Even with Jacob deGrom’s supernatural powers, it’s probably not ideal for the Mets as a whole that their ace also is the team leader in OPS (1.182) through the first 18 games of this season.
We’ve grown accustomed to deGrom having to do everything but mow the grass on his turn to pitch, but this is getting ridiculous. And if it’s any consolation, maybe the Mets got their offensive futility out of the way a day early — ahead of deGrom’s scheduled start — in Tuesday night’s 2-1 loss to the Red Sox.
That better be the case. Otherwise, Citi Field is going to be a very uncomfortable place for a number of Mets not living up to expectations at the plate, most notably, the $341 million shortstop, Francisco Lindor. After his fourth weak grounder Tuesday night — one tapper he actually managed to beat out for an infield hit — Lindor was booed loudly by the crowd of 7,917.
Lindor isn’t the only one at fault. But when you’re being paid that much and producing just slightly more than one of Steve Cohen’s multimillion-dollar sculptures, the warm welcome cools quickly in Flushing. Just ask Carlos Beltran, who also was booed during the first season of his seven-year, $119 million deal.
As for Lindor, he’s here for 11 years, and hitting .212 with three RBIs — fewer than Andres Gimenez, the shortstop he replaced — makes for a rough intro in Metsville.

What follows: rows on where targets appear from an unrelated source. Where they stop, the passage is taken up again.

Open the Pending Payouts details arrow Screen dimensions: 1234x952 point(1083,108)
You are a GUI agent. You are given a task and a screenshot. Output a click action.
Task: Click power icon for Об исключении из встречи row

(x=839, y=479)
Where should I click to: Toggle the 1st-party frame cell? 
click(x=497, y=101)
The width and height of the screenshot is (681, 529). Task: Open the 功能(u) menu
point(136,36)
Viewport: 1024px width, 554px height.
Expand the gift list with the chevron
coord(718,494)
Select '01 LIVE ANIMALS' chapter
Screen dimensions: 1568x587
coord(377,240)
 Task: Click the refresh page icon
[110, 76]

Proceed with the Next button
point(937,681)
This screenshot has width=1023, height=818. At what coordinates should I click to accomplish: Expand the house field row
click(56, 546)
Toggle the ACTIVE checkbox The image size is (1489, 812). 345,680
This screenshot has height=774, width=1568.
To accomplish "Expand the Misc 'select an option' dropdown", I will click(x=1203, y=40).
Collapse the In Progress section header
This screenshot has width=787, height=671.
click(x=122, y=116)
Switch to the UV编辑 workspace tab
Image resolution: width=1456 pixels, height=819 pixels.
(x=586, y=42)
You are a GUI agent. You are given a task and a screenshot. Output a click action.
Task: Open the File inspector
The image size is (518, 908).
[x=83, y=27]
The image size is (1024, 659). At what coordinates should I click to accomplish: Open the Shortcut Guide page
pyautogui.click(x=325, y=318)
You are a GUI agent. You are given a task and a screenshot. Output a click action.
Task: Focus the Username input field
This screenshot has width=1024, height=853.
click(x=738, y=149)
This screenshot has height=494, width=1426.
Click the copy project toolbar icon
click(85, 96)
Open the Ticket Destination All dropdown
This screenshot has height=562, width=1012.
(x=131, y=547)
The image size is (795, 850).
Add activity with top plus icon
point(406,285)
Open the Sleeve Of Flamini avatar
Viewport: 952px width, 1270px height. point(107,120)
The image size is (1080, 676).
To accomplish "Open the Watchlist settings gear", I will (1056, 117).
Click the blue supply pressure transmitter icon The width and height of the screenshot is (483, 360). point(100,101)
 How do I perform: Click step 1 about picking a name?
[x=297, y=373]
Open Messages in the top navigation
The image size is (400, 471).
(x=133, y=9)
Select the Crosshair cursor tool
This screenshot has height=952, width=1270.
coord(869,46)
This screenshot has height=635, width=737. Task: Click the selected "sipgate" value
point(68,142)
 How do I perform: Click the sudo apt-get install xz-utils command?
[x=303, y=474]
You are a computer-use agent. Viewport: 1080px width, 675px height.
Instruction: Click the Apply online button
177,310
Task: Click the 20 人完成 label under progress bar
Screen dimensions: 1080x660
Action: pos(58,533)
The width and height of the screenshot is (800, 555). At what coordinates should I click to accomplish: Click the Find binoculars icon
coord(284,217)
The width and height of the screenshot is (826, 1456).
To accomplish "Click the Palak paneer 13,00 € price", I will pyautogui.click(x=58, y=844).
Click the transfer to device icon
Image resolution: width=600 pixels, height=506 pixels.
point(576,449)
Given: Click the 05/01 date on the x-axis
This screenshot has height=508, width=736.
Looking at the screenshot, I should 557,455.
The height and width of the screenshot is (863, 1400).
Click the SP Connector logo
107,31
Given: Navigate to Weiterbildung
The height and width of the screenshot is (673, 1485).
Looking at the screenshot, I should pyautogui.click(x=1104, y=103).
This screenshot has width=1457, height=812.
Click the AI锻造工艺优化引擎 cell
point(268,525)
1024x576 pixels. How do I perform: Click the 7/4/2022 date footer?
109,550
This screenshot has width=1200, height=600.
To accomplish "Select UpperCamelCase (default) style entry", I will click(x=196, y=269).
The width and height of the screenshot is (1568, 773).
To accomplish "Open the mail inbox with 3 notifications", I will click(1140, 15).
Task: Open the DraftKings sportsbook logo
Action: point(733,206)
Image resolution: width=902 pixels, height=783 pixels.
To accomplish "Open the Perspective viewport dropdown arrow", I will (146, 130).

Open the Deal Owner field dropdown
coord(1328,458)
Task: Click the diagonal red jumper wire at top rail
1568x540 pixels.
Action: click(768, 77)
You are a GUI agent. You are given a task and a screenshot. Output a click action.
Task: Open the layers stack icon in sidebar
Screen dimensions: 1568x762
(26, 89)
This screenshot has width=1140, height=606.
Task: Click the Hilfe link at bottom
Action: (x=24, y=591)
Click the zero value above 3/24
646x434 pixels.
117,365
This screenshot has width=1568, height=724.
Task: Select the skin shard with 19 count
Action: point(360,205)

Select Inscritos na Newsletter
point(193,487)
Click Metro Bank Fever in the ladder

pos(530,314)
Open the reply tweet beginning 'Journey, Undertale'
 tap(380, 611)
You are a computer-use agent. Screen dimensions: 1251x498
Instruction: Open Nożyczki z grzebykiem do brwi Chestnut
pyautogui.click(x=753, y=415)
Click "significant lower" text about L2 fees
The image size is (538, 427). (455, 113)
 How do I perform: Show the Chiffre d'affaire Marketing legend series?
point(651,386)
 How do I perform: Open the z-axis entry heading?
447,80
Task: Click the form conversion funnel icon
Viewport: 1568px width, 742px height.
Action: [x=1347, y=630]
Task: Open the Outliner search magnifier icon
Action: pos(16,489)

"It’s our fan base, being as passionate as they are, wanting us to perform better to win games," Luis Rojas said afterward. "I’m sure it’s not the last time we’ll hear a reaction from our fans just because of that. We’re here for them and we know they’re supporting us."
I’m not sure if tough love is the right way to frame what was filling the air Tuesday night at Citi Field. Frustration, disappointment, anger. Probably all of the same feelings that were present in the Mets’ dugout as they were being dominated by Sox starter Garrett Richards, who used them to trim his ERA from 6.48 to 4.94 and more than double his season high in strikeouts with 10 (Pete Alonso had the golden sombrero with four Ks).
The Mets’ only hit with a runner in scoring position (1-for-3) failed to get Michael Conforto in from second base but actually raised their average in those situations to .193, which is still dead-last in the majors. Jeff McNeil was responsible for the Mets’ lone run, blasting a first-pitch fastball into the rightfield seats in the second inning, but he also whiffed to strand two in the fourth. When asked if it was surprising that a Mets lineup with so many quality bats was so bad in RBI situations, McNeil sort of agreed.
"Maybe a little bit," McNeil said. "Hitting is very hard. We just need to kind of control what we can control."
Things were bad enough on the offensive front before Tuesday, but evidently still had room to get worse when Brandon Nimmo was sidelined with what the Mets described as a "mild" hip impingement, a condition that began to bother him after the team returned from Chicago last week. Nimmo pinch hit in the seventh, just in time to be Richards’ 10th-strikeout victim.
For Tuesday, the Mets had little choice but to shuffle the names again, most notably batting Lindor leadoff for the first time this season and giving Dominic Smith his ’21 debut at the No. 2 spot. Though it’s not unusual to move up slumping bats for better protection around them, switching those two in tandem was a bold strategy.
Smith doesn’t have the same contract pressure as Lindor, but he’s trying to build on a breakthrough 2020 season, and that hasn’t been automatic. His two homers are tied with Davis for second on the team behind Alonso (five) but Smith, who went 0-for-4 Tuesday night, only has one extra-base hit (double) and two RBIs in the 43 plate appearances since he last went deep on April 13.
Conforto’s double with two outs in the fourth inning was the result of an excuse-me check-swing that slapped the ball through the shift-vacated left side of the infield. Davis followed with a single to leftfield, but it was struck too hard for Conforto to score. The Mets weren’t so cautious in the fifth inning when James McCann chose to test J.D. Martinez — the full-time DH playing leftfield due to NL rules — and made the first out when he was gunned down stretching for a double. A classic symptom of a pressing team not knowing when — or even if — the next hit would come.
"We’ve just got to battle and grind and do anything we can to scrape up a few runs," McNeil said.
A few more hits, from a few other people, would help, too. DeGrom only swings a bat a handful of times each week.